Abstract Alpha fetoprotein (AFP) has been implicated in the development of hepatocellular carcinoma and is considered to be a diagnostic and prognostic tumor marker. Because elevated expression of AFP is associated with many characteristics of hepatocellular carcinoma tissues, we hypothesized that multiple proteins may function in a coordinated manner with AFP. To identify such proteins, we performed global protein expression analysis, namely a proteomic study.

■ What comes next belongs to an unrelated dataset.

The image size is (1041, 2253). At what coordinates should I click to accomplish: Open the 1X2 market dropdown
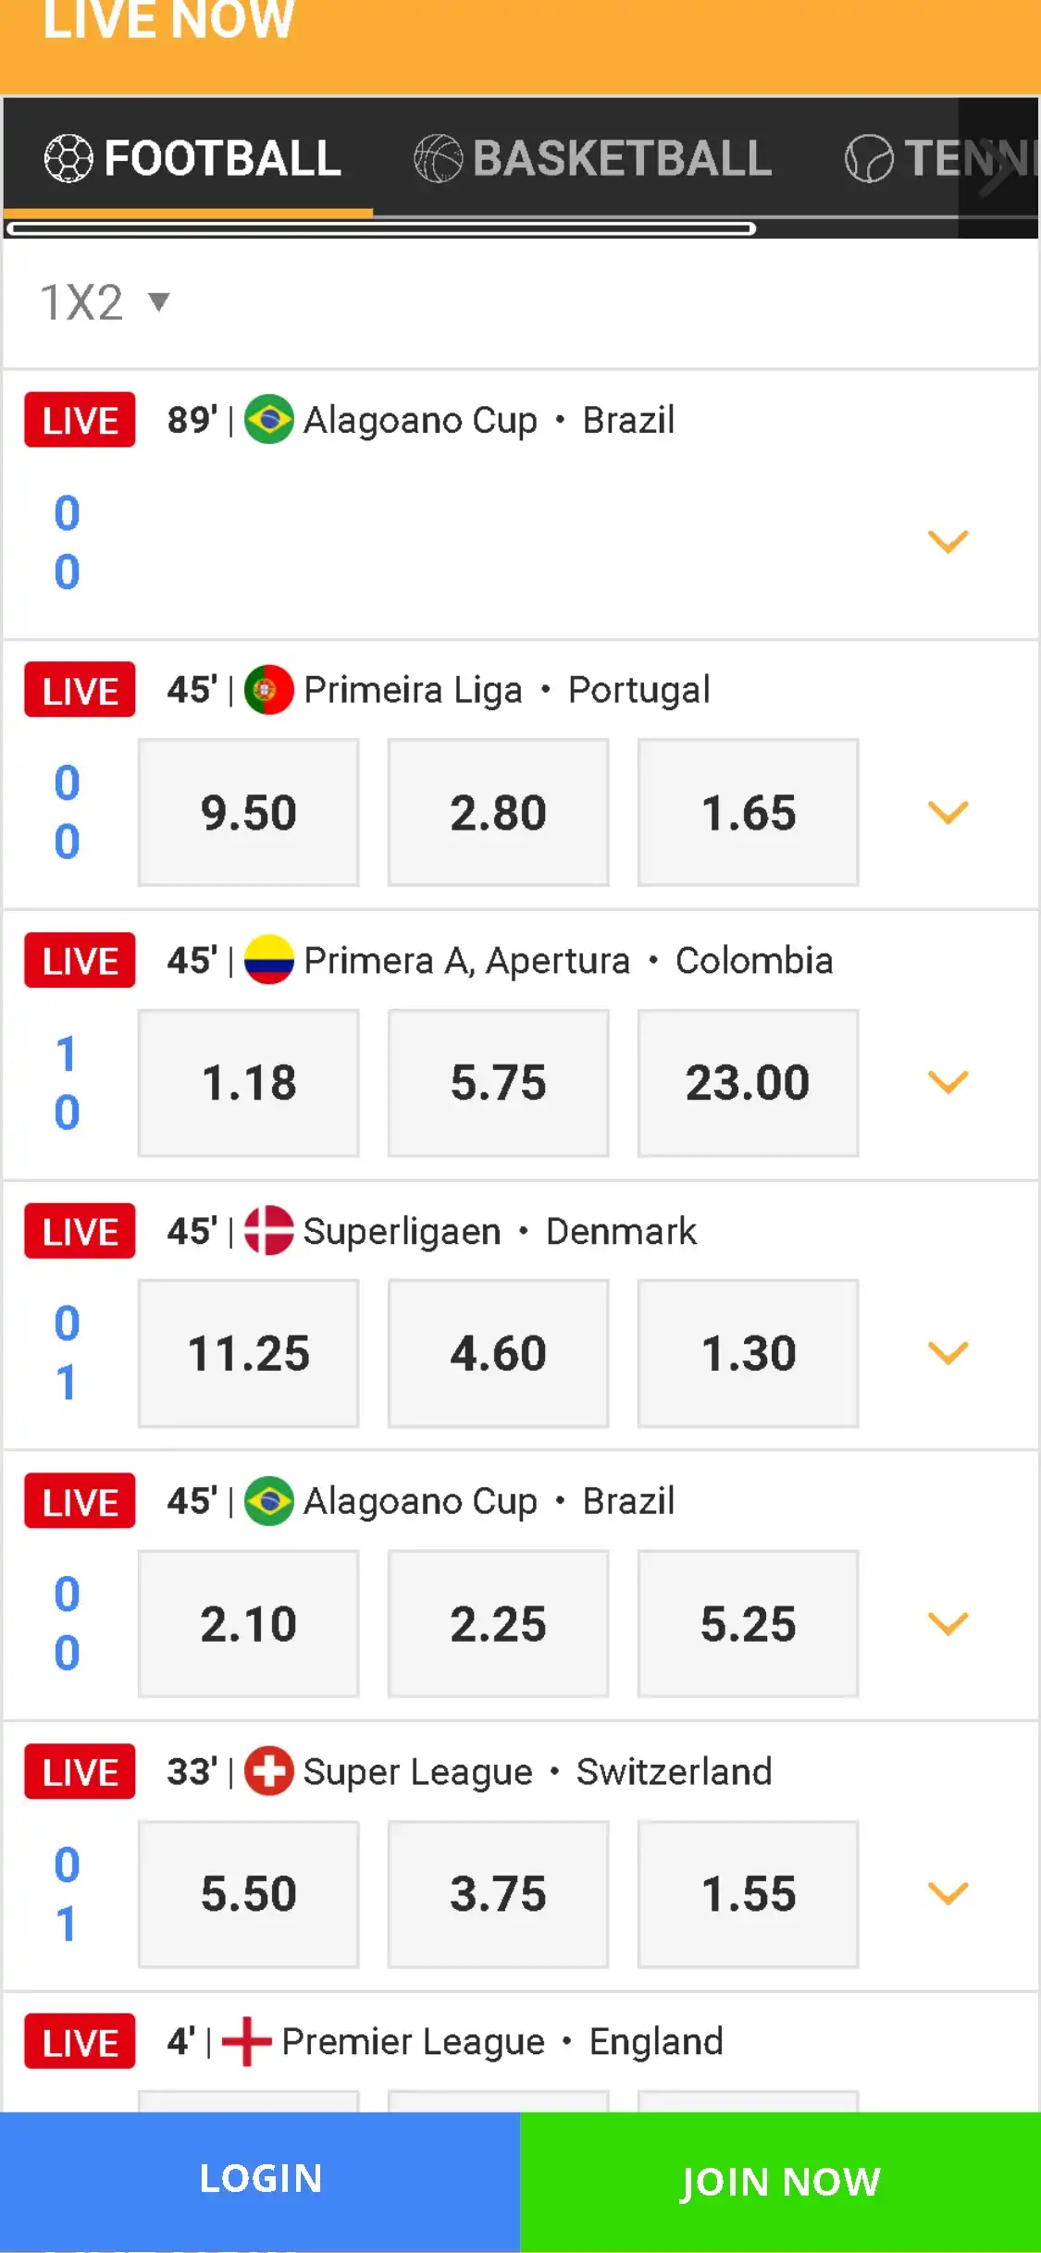(104, 302)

The protein expression profiles of 9 AFP‐producing liver cancer cell lines (JHH‐5, HuH‐1, PLC/PRL/5, Hep3B, HT‐17, JHH‐7, HuH‐7, HepG2, Li‐7) and 7 nonproducing liver cancer cell lines (HLE, JHH‐6, Sk‐Hep‐1, JHH‐4, HLF, RBE, SSP‐25) were generated by fluorescence 2‐dimensional difference gel electrophoresis. In fluorescence 2‐dimensional difference gel electrophoresis, proteins are labeled with fluorescent dyes before electrophoresis for more accurate quantitative expression analysis. We identified 11 protein spots that distinguished AFP‐producing cell lines from nonproducing cell lines by multivariate studies. The spots showed consistent alterations in amount in AFP‐producing cell lines (6 up‐regulated and 5 down‐regulated). An additional 5 liver cancer cell lines (KIM‐1, KYN‐2, KYN‐3, PH5‐CH, PH5‐T) also were correctly grouped with respect to their AFP production on the basis of the intensity of the 11 protein spots. The proteins corresponding to the 11 selected spots were identified by mass spectrometry and were categorized into 4 groups based on their known role in apoptosis, glucose metabolism, cytoskeletal organization, or translation. In conclusion , we found a novel association of AFP with other proteins. Their interaction should provide insight into the biology of AFP‐producing hepatocellular carcinoma cells. (H EPATOLOGY 2004;40:609–617.)